Сияющая Ленточка быстренько разложила на большом блюде какие-то тёмно-зелёные ягоды, похожие на кофейные зёрна, бутерброды с паштетом и непонятные чёрные кругляши со светлым блестящим пятном ровно посередине. Диксону они напомнили фотографии его детства – шарик с линзой, в который спрятан кадр плёнки. Закрываешь один глаз, смотришь в стёклышко, и перед тобой возникает объёмная картинка…
Пока Камилло предавался воспоминаниям, на плите вскипел чайник, и Ленточка заварила по стакану крепкого сладкого чая с лёгким привкусом дымка и чернослива.
-Ой, – умилился Диксон на серебряные подстаканники, на которых, в сплетениях паутинок, улыбался шкодной трамвай с крылышками. – Я, пожалуй, таки перееду жить в Некоузье! Где ещё увидишь такие милые анахронизмы?.. Надеюсь, что хотя бы подметать площадь перед Депо меня возьмут? Или там пробирки в лабораториях мыть? Я не брезгливый, на любую работу согласен…
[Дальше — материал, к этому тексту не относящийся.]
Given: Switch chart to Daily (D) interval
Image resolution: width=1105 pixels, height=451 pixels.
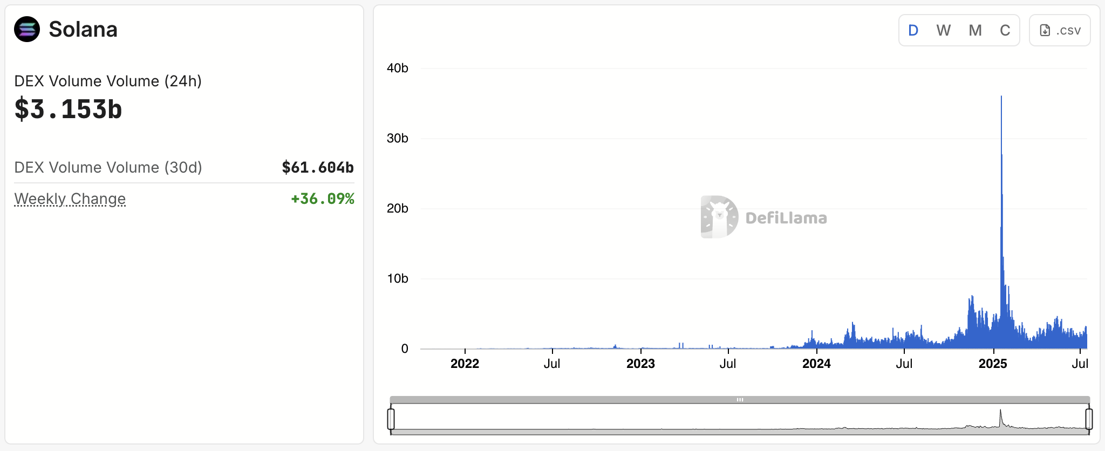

-Переезжай!! – Ленточка согласно встряхнула своей белой гривой. – Мы тут тебе комнатку на Нефтяге выделим, там всегда есть свободное жильё. Откроешь в Академгородке свой магазинчик, будешь челочничать в свой Фабричный Квартал за всякими там диковинками. Я уже прямо вижу лавочку где-нибудь в центре, на Серебряном ручье или на Озёрной набережной, и такую большую вывеску: «Яйца Диксона – всегда свежие, всегда с вами!».
-Пхе… спасибо, – Камилло, бедный, аж поперхнулся чаем от такого рекламного слогана, и Ленточка услужливо похлопала его по спине свёрнутым полотенчиком. Отдышавшись, Диксон взял пару ягодок – видимо, это и был шпальник в сахаре – и полюбопытствовал:
-Слушай, а почему у вас куриные яйца – такая ценность? Куры тут что, типа птицы Дронг, все давно вымерли, и теперь реликты исторической значимости?
-Ну да, у них очень короткая жизнь, нестись не успевают и вымирают год от года, – покивала Ленточка, садясь рядом и тоже деловито жуя шпальник. На вкус он оказался, как странная смесь пряников с капустой и лёгкой мятной ноткой, и Диксон предпочёл переключиться на паштетик – вот он действительно был выше всех похвал. Ленточка меж тем, прихлёбывая чай, продолжала:
-Курицы почти все гибнут в молодости, их ведьмы истребляют. Потому что курица в Некоузе – это единственная птица, которая способна распотрошить вокзальную ворону на запчасти, и при этом уничтожить ту ведьму, чьей душой ворона раньше была.
-Ого! – Диксон изумлённо почесал в усах. – Слушай, так ведь куры, они это, летать не умеют!
-Именно этим они и уничтожают ведьм, – охотно закивала Ленточка, – неумением летать. Это лишает ведьму силы, ведь вся её сущность есть свобода и вольный полёт. Теперь, благодаря тем яйцам, что ты ему обменял, Леонар станет народным героем всего депо. Может быть, ему даже дадут звание Инквизитора. Кстати, слушай, а зачем тебе семена кровежорок? Слада сказала, ради них ты отказался даже от гобелена айошской Пряхи!